Recast every line of the listing below as a JSON list of strings, one string per line, omitting blank lines.

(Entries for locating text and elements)
# # # # #

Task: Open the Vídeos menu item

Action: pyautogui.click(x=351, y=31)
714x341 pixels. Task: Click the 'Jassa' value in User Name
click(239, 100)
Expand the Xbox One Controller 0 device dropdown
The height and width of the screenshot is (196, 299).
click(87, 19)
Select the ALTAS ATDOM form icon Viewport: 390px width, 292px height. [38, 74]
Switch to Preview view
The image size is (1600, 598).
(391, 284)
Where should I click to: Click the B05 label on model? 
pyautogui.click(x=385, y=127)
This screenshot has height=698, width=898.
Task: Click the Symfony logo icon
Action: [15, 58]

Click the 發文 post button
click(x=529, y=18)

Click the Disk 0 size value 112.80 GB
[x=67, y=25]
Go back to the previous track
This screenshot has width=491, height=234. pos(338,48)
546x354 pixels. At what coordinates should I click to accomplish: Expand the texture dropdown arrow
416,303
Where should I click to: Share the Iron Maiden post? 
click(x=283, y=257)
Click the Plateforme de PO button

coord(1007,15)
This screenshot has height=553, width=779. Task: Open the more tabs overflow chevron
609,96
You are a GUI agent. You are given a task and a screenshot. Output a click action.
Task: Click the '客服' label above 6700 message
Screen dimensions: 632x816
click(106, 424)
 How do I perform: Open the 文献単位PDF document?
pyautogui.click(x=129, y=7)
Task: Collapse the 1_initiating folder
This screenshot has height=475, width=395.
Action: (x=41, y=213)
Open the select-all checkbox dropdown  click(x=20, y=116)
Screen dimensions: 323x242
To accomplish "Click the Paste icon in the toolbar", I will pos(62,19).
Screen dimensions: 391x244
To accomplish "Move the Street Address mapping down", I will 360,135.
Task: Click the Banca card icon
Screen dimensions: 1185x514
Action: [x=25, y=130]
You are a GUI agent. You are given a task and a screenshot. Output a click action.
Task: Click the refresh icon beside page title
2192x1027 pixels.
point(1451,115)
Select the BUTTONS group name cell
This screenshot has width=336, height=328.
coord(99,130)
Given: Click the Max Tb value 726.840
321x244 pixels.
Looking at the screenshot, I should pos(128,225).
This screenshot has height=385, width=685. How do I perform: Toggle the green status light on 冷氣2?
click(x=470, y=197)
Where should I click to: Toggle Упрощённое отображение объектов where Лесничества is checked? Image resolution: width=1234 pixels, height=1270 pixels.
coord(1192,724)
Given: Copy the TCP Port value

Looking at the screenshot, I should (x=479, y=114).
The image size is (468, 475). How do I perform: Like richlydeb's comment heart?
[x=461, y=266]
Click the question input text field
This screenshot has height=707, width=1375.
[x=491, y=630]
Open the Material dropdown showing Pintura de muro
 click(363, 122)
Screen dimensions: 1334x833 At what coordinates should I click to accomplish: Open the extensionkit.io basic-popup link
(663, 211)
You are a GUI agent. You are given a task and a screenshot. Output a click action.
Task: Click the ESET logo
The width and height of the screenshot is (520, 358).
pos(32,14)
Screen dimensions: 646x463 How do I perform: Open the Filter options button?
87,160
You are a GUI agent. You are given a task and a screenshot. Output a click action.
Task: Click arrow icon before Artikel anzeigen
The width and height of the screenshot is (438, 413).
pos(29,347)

# # # # #

* Right answer *
[
  "Task: Open the Vídeos menu item",
  "Action: pyautogui.click(x=351, y=31)",
  "714x341 pixels. Task: Click the 'Jassa' value in User Name",
  "click(239, 100)",
  "Expand the Xbox One Controller 0 device dropdown",
  "The height and width of the screenshot is (196, 299).",
  "click(87, 19)",
  "Select the ALTAS ATDOM form icon Viewport: 390px width, 292px height. [38, 74]",
  "Switch to Preview view",
  "The image size is (1600, 598).",
  "(391, 284)",
  "Where should I click to: Click the B05 label on model? ",
  "pyautogui.click(x=385, y=127)",
  "This screenshot has height=698, width=898.",
  "Task: Click the Symfony logo icon",
  "Action: [15, 58]",
  "Click the 發文 post button",
  "click(x=529, y=18)",
  "Click the Disk 0 size value 112.80 GB",
  "[x=67, y=25]",
  "Go back to the previous track",
  "This screenshot has width=491, height=234. pos(338,48)",
  "546x354 pixels. At what coordinates should I click to accomplish: Expand the texture dropdown arrow",
  "416,303",
  "Where should I click to: Share the Iron Maiden post? ",
  "click(x=283, y=257)",
  "Click the Plateforme de PO button",
  "coord(1007,15)",
  "This screenshot has height=553, width=779. Task: Open the more tabs overflow chevron",
  "609,96",
  "You are a GUI agent. You are given a task and a screenshot. Output a click action.",
  "Task: Click the '客服' label above 6700 message",
  "Screen dimensions: 632x816",
  "click(106, 424)",
  " How do I perform: Open the 文献単位PDF document?",
  "pyautogui.click(x=129, y=7)",
  "Task: Collapse the 1_initiating folder",
  "This screenshot has height=475, width=395.",
  "Action: (x=41, y=213)",
  "Open the select-all checkbox dropdown  click(x=20, y=116)",
  "Screen dimensions: 323x242",
  "To accomplish \"Click the Paste icon in the toolbar\", I will pos(62,19).",
  "Screen dimensions: 391x244",
  "To accomplish \"Move the Street Address mapping down\", I will 360,135.",
  "Task: Click the Banca card icon",
  "Screen dimensions: 1185x514",
  "Action: [x=25, y=130]",
  "You are a GUI agent. You are given a task and a screenshot. Output a click action.",
  "Task: Click the refresh icon beside page title",
  "2192x1027 pixels.",
  "point(1451,115)",
  "Select the BUTTONS group name cell",
  "This screenshot has width=336, height=328.",
  "coord(99,130)",
  "Given: Click the Max Tb value 726.840",
  "321x244 pixels.",
  "Looking at the screenshot, I should pos(128,225).",
  "This screenshot has height=385, width=685. How do I perform: Toggle the green status light on 冷氣2?",
  "click(x=470, y=197)",
  "Where should I click to: Toggle Упрощённое отображение объектов where Лесничества is checked? Image resolution: width=1234 pixels, height=1270 pixels.",
  "coord(1192,724)",
  "Given: Copy the TCP Port value",
  "Looking at the screenshot, I should (x=479, y=114).",
  "The image size is (468, 475). How do I perform: Like richlydeb's comment heart?",
  "[x=461, y=266]",
  "Click the question input text field",
  "This screenshot has height=707, width=1375.",
  "[x=491, y=630]",
  "Open the Material dropdown showing Pintura de muro",
  " click(363, 122)",
  "Screen dimensions: 1334x833 At what coordinates should I click to accomplish: Open the extensionkit.io basic-popup link",
  "(663, 211)",
  "You are a GUI agent. You are given a task and a screenshot. Output a click action.",
  "Task: Click the ESET logo",
  "The width and height of the screenshot is (520, 358).",
  "pos(32,14)",
  "Screen dimensions: 646x463 How do I perform: Open the Filter options button?",
  "87,160",
  "You are a GUI agent. You are given a task and a screenshot. Output a click action.",
  "Task: Click arrow icon before Artikel anzeigen",
  "The width and height of the screenshot is (438, 413).",
  "pos(29,347)"
]